Chaplain’s perspective: ‘Not without my daughter’

PORT-AU-PRINCE, Haiti -- Editors note: This is part two in a series of four commentaries.

As a chaplain assigned to this humanitarian effort here in Haiti, I have witnessed the resilience of the Haitian people. I have witnessed the strength and compassion of our military medical corps. I have witnessed faith so strong that I find myself learning from the very people I have come to help.

When the medics line up a litter and put on their latex gloves, it's the signal for mass casualties inbound. It could be four or twenty-four patients. We just know that there will be a flush of people in need of medical attention and prayer.

As the patients flow in, I am called to help calm a patient down who is calling out in Creole for God to take him. I lean close to his ear. Over his cries of desperation, I ask him if he wants me to pray. I lean in and rub his head. His eyes fill with tears. I feel him trembling in fear. In that moment -- during a split second -- he looks into my eyes and allows me to pray.

I pray for strength and courage. Slowly, as I ask God to glance in our direction, the man stops trembling. He is calm. The medical team moves to treat him and give him oxygen.

I lean and whisper into his ear, "God is good. He is here. Rest in Him." The medical team continues to work upon their calmed patient.

There are many patients, many stories of horrendous loss, and many stories of miraculous survival. There is faith. Within this tent, are patients with second- and third-degree burns. Their stories break my heart. I lean close to them. The smell of their burnt flesh is strong. I whisper a prayer into their ears.

One man, whose face was completely burnt, looked at me and asked, "What do you see chaplain?"

I looked at him and said, "I see a man with beautiful eyes."

He tried to smile and thanked me for the prayer. I realized, as I moved to the next patient, that perhaps I was the first to see past his burns. It reminded him he was still a human being -- a man.

Moving from one litter to another, one tent to the next, I finally make it to the last patient in the holding tent. In the last litter, a man with sickle cell anemia lay with his beautiful little daughter sitting on the floor next to him. She held onto his blanket tightly.

I leaned in to ask if he wanted prayer. He spoke good English and said, "Yes." I asked his daughter, but he was quick to tell me she could not speak English. He gestured for her to come near as I prepared to pray.

His name was James. He asked me to pray that his daughter, Diamond, would be able to go back with him to the United States.

"If not, then put me in any hospital in Haiti," he said. "I will not leave my daughter behind. I need the treatment the United States can give me -- but not without my daughter."

This man's love for his daughter overwhelmed me. I bowed my head and prayed. I opened my eyes to see Diamond leaning on her father with her eyes closed. I said, "Amen" and looked the father in the eyes.

I told him, "I can't promise a thing, but I can at least ask some questions."

"That is all I am asking," James said. "Please see if there is anything that can be done. Thank you, chaplain."

I left the tent uncertain of what I could do, but I knew that if I could trust God, just maybe something could be done. I started by asking the judge advocate what the legal options were. I asked a state department head and then another person. I went from one desk to another -- one option then another.

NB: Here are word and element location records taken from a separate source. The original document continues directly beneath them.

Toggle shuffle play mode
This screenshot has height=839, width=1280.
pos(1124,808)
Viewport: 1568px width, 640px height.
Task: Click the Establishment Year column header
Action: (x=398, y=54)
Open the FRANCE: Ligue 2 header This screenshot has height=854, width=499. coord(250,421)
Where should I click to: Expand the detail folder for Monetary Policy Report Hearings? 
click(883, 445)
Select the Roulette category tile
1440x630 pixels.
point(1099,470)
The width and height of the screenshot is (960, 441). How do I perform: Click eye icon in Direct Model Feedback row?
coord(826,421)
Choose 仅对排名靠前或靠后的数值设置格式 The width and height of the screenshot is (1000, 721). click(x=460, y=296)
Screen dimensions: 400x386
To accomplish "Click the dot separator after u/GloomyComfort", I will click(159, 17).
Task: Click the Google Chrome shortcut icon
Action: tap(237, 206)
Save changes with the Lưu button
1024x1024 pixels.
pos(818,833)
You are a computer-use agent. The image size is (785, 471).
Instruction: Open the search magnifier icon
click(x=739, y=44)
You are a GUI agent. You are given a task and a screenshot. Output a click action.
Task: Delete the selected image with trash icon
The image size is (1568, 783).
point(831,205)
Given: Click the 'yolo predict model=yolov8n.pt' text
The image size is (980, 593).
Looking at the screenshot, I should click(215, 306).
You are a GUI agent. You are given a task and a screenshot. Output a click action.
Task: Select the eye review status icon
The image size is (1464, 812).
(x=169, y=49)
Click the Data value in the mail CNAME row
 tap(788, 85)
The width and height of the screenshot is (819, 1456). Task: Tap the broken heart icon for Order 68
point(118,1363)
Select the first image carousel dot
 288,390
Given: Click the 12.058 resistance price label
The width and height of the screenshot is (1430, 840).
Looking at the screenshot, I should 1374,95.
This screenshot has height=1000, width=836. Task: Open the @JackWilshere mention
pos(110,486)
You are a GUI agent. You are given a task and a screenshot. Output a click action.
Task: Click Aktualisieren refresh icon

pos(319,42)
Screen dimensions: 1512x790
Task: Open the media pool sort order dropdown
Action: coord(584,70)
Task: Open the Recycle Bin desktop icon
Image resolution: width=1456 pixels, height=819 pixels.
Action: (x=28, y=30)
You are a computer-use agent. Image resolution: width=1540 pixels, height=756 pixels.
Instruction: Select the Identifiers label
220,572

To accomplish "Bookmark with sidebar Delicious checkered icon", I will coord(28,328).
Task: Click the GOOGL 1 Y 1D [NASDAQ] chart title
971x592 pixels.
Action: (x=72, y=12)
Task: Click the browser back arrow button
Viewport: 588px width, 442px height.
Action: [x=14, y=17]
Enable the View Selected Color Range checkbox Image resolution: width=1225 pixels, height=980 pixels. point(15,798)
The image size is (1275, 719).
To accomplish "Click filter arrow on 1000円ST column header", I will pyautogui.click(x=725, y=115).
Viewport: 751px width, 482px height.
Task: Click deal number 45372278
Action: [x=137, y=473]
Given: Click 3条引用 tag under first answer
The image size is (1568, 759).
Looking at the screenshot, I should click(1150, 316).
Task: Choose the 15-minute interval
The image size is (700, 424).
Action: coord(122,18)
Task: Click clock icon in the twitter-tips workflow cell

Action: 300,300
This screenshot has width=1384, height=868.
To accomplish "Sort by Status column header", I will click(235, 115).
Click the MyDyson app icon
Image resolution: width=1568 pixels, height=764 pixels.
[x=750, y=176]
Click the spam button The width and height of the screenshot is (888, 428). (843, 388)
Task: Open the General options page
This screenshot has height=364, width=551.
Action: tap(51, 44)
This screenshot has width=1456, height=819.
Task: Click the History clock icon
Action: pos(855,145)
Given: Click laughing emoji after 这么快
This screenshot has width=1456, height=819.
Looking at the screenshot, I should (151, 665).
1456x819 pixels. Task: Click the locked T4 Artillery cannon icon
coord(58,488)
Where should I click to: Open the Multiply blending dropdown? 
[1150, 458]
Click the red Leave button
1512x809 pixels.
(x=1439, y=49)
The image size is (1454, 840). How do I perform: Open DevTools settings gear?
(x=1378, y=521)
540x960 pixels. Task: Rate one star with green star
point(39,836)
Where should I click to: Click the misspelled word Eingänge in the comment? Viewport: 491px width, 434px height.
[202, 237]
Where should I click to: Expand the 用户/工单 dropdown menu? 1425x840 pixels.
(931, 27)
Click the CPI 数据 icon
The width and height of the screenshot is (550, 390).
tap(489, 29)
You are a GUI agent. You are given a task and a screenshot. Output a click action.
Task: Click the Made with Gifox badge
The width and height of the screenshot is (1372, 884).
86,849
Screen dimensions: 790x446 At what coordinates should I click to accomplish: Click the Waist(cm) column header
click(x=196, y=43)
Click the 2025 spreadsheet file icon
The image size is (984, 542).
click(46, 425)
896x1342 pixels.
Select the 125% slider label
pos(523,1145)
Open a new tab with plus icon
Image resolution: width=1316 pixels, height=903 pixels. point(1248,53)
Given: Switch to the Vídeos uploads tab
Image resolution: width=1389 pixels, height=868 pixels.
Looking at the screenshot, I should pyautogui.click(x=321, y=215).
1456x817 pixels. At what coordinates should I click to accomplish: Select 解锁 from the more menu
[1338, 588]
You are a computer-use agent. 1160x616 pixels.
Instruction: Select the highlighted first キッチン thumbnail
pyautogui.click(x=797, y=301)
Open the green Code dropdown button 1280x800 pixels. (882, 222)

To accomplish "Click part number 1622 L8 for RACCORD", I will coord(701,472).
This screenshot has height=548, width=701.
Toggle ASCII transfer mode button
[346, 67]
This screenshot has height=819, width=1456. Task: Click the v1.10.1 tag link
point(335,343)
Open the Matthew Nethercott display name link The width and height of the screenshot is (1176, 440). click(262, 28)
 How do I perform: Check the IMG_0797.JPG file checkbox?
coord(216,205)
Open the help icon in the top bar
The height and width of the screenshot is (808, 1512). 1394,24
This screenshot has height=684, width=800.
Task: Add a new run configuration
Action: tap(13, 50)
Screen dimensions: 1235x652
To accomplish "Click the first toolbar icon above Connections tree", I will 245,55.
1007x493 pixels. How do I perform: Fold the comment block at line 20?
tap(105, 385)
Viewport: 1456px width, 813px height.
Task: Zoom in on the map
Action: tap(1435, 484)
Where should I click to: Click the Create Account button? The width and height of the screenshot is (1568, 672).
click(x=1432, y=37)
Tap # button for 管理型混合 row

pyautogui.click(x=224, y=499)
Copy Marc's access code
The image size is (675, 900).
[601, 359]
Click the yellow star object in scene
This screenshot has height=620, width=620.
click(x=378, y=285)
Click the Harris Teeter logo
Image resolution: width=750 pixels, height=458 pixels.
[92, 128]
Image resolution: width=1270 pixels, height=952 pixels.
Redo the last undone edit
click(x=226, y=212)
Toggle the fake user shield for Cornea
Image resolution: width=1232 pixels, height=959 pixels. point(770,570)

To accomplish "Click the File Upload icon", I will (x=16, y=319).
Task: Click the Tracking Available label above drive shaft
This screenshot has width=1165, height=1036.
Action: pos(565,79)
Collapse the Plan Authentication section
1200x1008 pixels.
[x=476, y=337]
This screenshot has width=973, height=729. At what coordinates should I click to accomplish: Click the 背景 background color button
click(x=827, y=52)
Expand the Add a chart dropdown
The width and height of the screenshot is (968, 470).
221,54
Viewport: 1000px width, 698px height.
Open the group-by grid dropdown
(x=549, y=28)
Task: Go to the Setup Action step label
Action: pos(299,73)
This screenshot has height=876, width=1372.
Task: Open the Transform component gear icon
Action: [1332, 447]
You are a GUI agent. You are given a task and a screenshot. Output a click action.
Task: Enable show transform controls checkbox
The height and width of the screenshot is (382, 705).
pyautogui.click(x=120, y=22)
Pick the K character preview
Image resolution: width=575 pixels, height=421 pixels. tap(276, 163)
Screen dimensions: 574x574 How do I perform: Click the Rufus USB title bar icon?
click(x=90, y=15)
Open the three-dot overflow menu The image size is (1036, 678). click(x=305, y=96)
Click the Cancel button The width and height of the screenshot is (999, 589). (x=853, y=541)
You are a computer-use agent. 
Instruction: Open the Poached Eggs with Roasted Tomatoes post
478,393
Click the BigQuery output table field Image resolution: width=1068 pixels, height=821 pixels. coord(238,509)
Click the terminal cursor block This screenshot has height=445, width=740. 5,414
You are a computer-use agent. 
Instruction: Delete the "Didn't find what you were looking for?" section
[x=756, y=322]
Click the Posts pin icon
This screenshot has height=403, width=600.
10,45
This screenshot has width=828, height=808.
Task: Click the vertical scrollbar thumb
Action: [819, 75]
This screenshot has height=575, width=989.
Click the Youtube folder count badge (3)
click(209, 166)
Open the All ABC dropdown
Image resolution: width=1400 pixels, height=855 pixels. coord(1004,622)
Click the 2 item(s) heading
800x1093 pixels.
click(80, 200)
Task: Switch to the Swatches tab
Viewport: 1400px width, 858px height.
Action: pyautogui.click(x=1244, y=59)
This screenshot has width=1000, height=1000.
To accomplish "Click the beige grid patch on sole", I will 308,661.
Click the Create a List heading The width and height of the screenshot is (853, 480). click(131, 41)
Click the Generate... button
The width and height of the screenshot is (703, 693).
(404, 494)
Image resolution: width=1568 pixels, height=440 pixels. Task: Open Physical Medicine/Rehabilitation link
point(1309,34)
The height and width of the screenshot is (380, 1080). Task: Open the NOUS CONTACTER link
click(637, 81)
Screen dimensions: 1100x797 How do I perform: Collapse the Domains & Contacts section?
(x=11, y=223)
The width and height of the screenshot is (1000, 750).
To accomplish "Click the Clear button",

Soon I found myself running in circles to the U.S. Embassy in Port au Prince. Finally, I just stopped and prayed. I had to calm my heart down. I was not in control, God was. I just needed to trust Him.

Well, before walking into the main Operations Center, I said a short prayer, all I said was, "I trust you God."

When I walked, I was told she can go, but we need to confirm there would be a family member in United States to meet the plane. I spoke with James again. I asked about relatives, and he immediately gave me his father's name. He lives in Miami.

When I talked to the Diamond's grandfather, he was so grateful. He said he would be there to meet the plane. Soon, every piece came together, Diamond and her dad, James, would be on a plane to the U.S. When I got back to James' medical tent, he was so thankful.

He said his daughter wanted to learn how to say something in English to me. So he called his daughter over. She stood in front of me. I knelt down to hear her soft voice.
Diamond looked at me and said, "I - love - you," then she gave me a hug. I looked at her and her father and said, "You are welcome."

I walked out of the tent. I hid for a moment in the shadows of the night. I had to compose myself. I needed to whisper a prayer of thanks to the true hero of the night -- God.

As the little girl and her father boarded the plane, I reached into my pocket to give Diamond a gift. It was a tag with "Happy Chappy" embroidered on it. She smiled and held on to it with a tight grip.

James lifted his weary hand and said, "Thank you, thank you chaplain."
I told him, "James we prayed."

He just smiled and said, "Yes, we did chaplain. Thank you, and thank God".
Perhaps, I will never see them again, but I know this: for as much as they feel that I blessed them, they blessed me more than words can say.

Truly, I have seen faith so strong that I find myself learning from the very people I have come to help. Amen.